…Nigeria may get some relief
After resisting pressure from the United States to increase production level to mitigate the continuous upward movement of prices of crude oil in the global market, OPEC+ decided on Thursday to ramp up its monthly oil production increase to nearly 650,000 barrels per day (bpd) .
Hopefully, if this happens, Nigeria might get some relief in terms of the cost of fuel subsidy which has literarily wiped out whatever gains the country might be making as revenue from increased crude oil prices.
The subsidy payment has already hit N6 trillion and this is dislocating the economy of the country.
This is because the group is looking to compensate for falling production in its key member Russia amid expectations of strong fuel demand this summer.
In another super-short meeting, also, on Thursday, the ministers of the alliance agreed to boost the monthly production increases more than the usual 432,000 bpd, accepting the reomcmendation of the Joint Ministerial Monitoring Committee, which had met earlier in the day.
“The Meeting noted the most recent reopening from lockdowns in major global economic centers. It further noted that global refinery intake is expected to increase after seasonal maintenance,” OPEC said after the OPEC+ ministerial meeting ended.
The key decision of the meeting was to “Advance the planned overall production adjustment for the month of September and redistribute equally the 0.432 mb/d production increase over the months of July and August 2022. Therefore, July production will be adjusted upward by 0.648 mb/d.”
Under the production table for July provided by OPEC, Saudi Arabia, and Russia each have a quota of 10.833 million bpd next month, while the overall OPEC+ production quota is 43.206 million BPD.

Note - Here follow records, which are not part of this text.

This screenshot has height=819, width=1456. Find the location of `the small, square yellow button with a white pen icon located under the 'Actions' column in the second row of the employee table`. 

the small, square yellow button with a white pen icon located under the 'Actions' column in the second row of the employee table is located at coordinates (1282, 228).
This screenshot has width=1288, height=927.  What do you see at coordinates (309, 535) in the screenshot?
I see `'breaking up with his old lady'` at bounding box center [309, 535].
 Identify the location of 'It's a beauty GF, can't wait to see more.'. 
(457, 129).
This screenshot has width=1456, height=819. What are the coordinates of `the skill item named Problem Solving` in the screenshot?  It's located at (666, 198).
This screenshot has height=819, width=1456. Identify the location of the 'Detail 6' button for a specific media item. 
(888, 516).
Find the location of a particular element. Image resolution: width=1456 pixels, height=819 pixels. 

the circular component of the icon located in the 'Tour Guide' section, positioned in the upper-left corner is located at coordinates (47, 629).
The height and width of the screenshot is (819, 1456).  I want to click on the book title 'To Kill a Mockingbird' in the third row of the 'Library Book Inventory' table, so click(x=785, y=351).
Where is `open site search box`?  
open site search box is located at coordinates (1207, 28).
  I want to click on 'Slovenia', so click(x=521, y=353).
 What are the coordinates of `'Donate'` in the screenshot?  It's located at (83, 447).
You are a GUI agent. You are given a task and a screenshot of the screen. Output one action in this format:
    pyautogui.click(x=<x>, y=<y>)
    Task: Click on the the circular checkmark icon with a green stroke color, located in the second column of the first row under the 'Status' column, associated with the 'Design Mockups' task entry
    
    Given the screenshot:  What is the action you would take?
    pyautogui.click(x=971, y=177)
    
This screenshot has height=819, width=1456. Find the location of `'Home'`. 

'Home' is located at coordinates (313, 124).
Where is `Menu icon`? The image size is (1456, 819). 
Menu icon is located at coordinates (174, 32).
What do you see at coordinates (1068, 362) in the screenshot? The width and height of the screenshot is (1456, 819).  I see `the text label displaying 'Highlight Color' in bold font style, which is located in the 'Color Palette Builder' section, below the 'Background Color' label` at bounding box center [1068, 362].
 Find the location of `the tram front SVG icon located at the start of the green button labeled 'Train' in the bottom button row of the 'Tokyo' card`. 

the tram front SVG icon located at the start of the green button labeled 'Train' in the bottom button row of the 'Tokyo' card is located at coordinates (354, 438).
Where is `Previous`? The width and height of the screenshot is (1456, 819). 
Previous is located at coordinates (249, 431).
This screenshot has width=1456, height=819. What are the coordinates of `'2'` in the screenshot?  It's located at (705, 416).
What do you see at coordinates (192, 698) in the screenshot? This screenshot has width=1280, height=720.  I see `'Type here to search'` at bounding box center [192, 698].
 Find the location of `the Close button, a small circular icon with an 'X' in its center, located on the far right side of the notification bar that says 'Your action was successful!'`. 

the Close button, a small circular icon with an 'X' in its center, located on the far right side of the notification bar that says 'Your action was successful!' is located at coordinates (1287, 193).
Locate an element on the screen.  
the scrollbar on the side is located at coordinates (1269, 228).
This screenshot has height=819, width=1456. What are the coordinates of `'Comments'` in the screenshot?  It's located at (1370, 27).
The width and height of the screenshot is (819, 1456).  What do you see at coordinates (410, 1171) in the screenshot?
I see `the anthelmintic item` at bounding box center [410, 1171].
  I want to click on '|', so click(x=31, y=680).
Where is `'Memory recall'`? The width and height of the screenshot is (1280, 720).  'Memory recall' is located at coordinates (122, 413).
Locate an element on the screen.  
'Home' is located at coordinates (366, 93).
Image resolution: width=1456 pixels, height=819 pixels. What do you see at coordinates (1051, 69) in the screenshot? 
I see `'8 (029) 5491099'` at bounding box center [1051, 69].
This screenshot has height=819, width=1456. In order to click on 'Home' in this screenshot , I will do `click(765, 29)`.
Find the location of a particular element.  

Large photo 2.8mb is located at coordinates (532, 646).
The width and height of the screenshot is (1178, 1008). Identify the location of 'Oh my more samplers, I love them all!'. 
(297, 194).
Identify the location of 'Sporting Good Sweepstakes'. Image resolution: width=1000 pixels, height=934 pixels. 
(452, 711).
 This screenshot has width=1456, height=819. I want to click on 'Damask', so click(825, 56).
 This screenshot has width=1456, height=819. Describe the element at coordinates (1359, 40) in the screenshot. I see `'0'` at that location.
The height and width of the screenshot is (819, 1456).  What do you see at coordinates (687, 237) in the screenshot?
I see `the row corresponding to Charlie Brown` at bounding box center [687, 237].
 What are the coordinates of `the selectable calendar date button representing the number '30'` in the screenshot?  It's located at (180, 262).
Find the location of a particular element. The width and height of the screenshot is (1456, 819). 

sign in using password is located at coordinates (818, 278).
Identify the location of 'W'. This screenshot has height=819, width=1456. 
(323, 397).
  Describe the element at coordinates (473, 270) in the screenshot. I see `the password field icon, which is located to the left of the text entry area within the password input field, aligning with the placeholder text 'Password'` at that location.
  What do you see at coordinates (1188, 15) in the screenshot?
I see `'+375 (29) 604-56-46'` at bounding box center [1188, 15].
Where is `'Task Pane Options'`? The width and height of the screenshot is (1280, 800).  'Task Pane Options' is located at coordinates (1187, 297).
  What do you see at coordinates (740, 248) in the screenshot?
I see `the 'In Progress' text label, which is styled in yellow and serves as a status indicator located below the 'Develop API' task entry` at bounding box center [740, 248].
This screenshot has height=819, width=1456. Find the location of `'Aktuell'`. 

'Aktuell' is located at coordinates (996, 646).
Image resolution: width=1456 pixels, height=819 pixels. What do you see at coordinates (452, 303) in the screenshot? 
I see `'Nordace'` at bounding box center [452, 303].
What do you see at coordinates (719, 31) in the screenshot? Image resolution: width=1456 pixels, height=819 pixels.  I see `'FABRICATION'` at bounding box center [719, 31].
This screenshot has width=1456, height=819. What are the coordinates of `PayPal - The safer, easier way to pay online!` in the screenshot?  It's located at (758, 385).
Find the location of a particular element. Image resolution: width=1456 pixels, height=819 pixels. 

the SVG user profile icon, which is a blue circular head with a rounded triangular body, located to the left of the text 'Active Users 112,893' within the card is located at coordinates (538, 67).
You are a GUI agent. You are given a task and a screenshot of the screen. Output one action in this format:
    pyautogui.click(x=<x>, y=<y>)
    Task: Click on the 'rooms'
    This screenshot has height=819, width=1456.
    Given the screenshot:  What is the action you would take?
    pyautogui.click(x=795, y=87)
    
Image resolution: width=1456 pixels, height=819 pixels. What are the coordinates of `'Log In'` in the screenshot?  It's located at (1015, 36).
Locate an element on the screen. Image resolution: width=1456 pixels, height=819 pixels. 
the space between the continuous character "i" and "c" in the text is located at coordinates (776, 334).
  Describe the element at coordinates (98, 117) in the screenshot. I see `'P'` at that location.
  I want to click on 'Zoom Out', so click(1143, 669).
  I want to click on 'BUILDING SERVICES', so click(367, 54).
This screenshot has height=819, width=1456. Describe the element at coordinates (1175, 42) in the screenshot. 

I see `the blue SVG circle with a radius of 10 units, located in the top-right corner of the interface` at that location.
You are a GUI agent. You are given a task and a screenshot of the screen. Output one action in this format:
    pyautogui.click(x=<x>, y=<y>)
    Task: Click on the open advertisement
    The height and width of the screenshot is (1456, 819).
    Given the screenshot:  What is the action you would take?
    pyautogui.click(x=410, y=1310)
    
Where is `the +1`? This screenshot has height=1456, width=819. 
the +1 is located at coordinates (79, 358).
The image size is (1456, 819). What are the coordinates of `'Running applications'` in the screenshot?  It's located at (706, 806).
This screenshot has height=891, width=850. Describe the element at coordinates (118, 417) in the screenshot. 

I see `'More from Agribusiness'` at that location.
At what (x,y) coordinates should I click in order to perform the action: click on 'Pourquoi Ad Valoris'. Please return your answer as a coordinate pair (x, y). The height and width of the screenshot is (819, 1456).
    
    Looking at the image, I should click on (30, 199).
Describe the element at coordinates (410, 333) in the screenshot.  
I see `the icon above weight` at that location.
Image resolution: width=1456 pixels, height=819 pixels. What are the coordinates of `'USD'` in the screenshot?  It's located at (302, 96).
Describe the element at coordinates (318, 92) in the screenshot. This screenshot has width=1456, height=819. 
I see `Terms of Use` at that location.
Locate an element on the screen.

Russia, however, is struggling with shut-in wells and production declines because of the Western sanctions over Putin’s war in Ukraine. As of April, Russian production was already estimated to be around 1 million bpd below its OPEC+ quota.
Within OPEC+, only Saudi Arabia, the United Arab Emirates (UAE), and Iraq to some extent, are believed to have the spare capacity to boost production. Nearly all other members of the alliance have been struggling to meet their quotas even at the 400,000-bpd monthly production hike for OPEC+. At 650,000 bpd, it will be the Saudis and the UAE that will have to step up to compensate for others.
Following the OPEC+ decision, oil prices erased earlier losses and were trading slightly higher at 9:55 a.m. EST, suggesting that the market doesn’t see the additional barrels as enough to offset supply losses from Russia, especially if most OPEC+ producers continue to fail to meet their quotas. The large increases for Saudi Arabia and the UAE also shift the focus again on shrinking global spare capacity, which is mostly in those two OPEC members.
However, crude oil prices rose further after the Energy Information Administration reported on Thursday an inventory draw of 5.1 million barrels for the week to May 27.
This compared with a draw of 1 million barrels for the previous week.
At 414.7 million barrels, U.S. crude oil inventories are some 15 percent below the five-year average for this time of the year.
In gasoline, the EIA estimated an inventory draw of 700,000 barrels for the week to May 27, which compared with a decline of half a million barrels for the previous week.
Gasoline production went up last week, averaging 10 million barrels daily, which compared with 9.4 million bpd a week earlier.
In middle distillates, the authority estimated an inventory decline of 500,000 barrels for the week to May 27, which compared with a build of 1.8 million barrels for the previous week.
Middle distillate production averaged 5 million bpd last week, compared with 5.1 million barrels daily a week earlier.
Refinery runs averaged 16 million barrels daily, with the average utilization rate at over 93 percent. Refinery shutdowns over the last two years have strained existing refining capacity, with the industry warning this utilization rate cannot be sustained for long periods of time.
The fuel squeeze might yet get worse as summer season kicks in across the northern hemisphere while Russian fuel supply abroad shrinks because of the latest wave of sanctions from the EU.
“The crude oil price is $120 per barrel but the product price — what you and I pay for petrol and diesel — is much, much higher. The overarching theme is the lack of investment,” Amrita Sen from Energy Aspects told the FT this week.
“We are in this for the long haul: potentially a decade,” the analyst added.